--- Task requirements ---
In the entries below, find the line with "Viewport: 828px width, 465px height." and print exactly every line from there up to and including the line with "You are a computer-use agent. Screen", with no other lines.

Stored records:
- Opening Delimiter -

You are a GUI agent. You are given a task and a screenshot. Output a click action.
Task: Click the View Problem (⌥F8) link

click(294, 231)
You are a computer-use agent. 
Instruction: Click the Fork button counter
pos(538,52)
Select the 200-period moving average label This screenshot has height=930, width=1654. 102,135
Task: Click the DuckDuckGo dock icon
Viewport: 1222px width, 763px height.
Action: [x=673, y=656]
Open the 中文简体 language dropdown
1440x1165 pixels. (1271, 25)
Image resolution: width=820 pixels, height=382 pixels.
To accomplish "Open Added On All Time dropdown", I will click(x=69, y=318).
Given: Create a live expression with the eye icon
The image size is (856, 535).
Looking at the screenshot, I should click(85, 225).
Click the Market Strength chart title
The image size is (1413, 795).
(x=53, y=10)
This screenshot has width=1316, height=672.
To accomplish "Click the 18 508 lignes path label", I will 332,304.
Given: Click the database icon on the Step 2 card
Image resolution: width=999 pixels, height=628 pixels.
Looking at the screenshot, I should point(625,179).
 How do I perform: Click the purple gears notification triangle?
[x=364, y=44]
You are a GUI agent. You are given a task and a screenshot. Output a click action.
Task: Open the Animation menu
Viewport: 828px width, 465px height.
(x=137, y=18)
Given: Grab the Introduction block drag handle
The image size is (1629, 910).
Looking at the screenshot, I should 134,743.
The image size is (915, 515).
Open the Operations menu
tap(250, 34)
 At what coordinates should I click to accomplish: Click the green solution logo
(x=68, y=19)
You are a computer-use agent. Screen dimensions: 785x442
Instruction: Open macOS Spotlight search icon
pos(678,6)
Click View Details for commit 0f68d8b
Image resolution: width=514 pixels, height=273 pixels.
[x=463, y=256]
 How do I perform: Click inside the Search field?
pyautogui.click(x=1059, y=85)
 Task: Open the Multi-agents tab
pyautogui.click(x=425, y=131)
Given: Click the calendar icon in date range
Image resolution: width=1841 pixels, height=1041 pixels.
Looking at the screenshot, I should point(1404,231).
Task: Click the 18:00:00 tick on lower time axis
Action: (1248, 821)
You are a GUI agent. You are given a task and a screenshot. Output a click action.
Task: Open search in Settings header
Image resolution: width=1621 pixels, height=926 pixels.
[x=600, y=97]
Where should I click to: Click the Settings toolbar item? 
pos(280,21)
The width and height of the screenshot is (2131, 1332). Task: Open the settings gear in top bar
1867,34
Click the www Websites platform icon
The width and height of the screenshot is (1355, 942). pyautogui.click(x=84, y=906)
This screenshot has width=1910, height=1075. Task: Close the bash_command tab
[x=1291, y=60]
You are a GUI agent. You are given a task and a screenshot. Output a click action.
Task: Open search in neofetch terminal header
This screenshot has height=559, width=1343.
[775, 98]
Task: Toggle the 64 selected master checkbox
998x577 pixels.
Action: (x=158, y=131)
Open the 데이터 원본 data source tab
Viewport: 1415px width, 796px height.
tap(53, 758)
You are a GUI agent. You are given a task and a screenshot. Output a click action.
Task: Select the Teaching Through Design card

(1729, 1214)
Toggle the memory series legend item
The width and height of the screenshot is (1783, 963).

- Closing Delimiter -

--- Problem solution ---
Viewport: 828px width, 465px height.
(x=137, y=18)
Given: Grab the Introduction block drag handle
The image size is (1629, 910).
Looking at the screenshot, I should 134,743.
The image size is (915, 515).
Open the Operations menu
tap(250, 34)
 At what coordinates should I click to accomplish: Click the green solution logo
(x=68, y=19)
You are a computer-use agent. Screen dimensions: 785x442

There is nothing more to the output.